> **WRITTEN EXERCISE 1**: Copy out the entries below, without any change, from the line containing "The height and width of the screenshot is (513, 1080)." through the last line of the entries.

> **EXCERPTED TEXT**:
>>>

Throughout the eighteenth century, relations between Spain and the United Kingdom were both complex and tense. Its territorial losses in the Indies and on the Iberian Peninsula itself at the hands of the British Crown were a huge moral blow and further evidence of the new role that Spain had begun to play on the international stage, now subordinated to France. The country did not only have to keep a close eye on the actions of its ally, which were always in its own interests, but also on Great Britain’s expansionist policy whose waves were already being felt on its coasts. Eighteenth-century French Europe was incapable of concealing the intense but fickle relations between Spain and Great Britain, from the moment that the Bourbons ascended to the throne until the demise of the Ancien Régime, after which these two former enemies set aside their differences to become allies during the Peninsula War.

<<<

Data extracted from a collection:
>>>

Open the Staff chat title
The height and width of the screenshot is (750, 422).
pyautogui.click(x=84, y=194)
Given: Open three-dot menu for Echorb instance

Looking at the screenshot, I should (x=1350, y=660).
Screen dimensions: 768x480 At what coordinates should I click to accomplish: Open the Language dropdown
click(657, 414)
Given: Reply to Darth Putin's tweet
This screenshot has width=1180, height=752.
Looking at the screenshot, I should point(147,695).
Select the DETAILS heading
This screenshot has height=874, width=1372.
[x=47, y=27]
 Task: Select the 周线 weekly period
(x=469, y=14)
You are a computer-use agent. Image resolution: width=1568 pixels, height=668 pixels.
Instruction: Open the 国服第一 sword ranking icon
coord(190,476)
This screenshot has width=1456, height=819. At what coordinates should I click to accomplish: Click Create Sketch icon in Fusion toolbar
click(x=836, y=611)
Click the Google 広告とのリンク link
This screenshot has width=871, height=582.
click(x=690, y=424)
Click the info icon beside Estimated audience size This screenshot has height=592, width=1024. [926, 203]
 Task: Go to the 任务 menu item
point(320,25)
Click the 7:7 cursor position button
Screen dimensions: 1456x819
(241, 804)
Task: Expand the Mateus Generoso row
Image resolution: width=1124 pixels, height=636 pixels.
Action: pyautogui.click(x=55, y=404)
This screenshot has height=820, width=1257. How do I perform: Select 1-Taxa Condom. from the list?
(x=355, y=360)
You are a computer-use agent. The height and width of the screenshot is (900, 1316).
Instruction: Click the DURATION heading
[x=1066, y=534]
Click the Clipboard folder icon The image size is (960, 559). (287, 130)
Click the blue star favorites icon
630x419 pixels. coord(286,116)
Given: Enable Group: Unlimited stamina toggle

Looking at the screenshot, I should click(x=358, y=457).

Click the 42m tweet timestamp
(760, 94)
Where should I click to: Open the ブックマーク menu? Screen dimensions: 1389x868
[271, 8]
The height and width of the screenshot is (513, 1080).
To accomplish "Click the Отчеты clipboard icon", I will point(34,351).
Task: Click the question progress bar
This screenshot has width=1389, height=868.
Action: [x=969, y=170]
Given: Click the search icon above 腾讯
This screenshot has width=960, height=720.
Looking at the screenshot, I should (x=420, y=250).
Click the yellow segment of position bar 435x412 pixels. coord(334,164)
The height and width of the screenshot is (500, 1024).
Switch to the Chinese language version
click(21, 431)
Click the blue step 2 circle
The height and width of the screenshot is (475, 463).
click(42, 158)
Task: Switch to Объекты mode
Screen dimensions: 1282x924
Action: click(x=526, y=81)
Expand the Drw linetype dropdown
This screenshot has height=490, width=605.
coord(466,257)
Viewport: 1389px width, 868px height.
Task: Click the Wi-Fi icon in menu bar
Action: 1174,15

<<<

> **WRITTEN EXERCISE 2**:
Answer these questions using the text on relations between Spain and Great Britain:
(a) To which country does the text say Spain was now subordinated on the international stage?
(b) During which war did the two former enemies become allies?
(c) In what two places did Spain suffer territorial losses to the British Crown?

> **COMPLETE ANSWER 1**:
The height and width of the screenshot is (513, 1080).
To accomplish "Click the Отчеты clipboard icon", I will point(34,351).
Task: Click the question progress bar
This screenshot has width=1389, height=868.
Action: [x=969, y=170]
Given: Click the search icon above 腾讯
This screenshot has width=960, height=720.
Looking at the screenshot, I should (x=420, y=250).
Click the yellow segment of position bar 435x412 pixels. coord(334,164)
The height and width of the screenshot is (500, 1024).
Switch to the Chinese language version
click(21, 431)
Click the blue step 2 circle
The height and width of the screenshot is (475, 463).
click(42, 158)
Task: Switch to Объекты mode
Screen dimensions: 1282x924
Action: click(x=526, y=81)
Expand the Drw linetype dropdown
This screenshot has height=490, width=605.
coord(466,257)
Viewport: 1389px width, 868px height.
Task: Click the Wi-Fi icon in menu bar
Action: 1174,15

> **COMPLETE ANSWER 2**:
(a) France.
(b) The Peninsula War.
(c) In the Indies and on the Iberian Peninsula itself.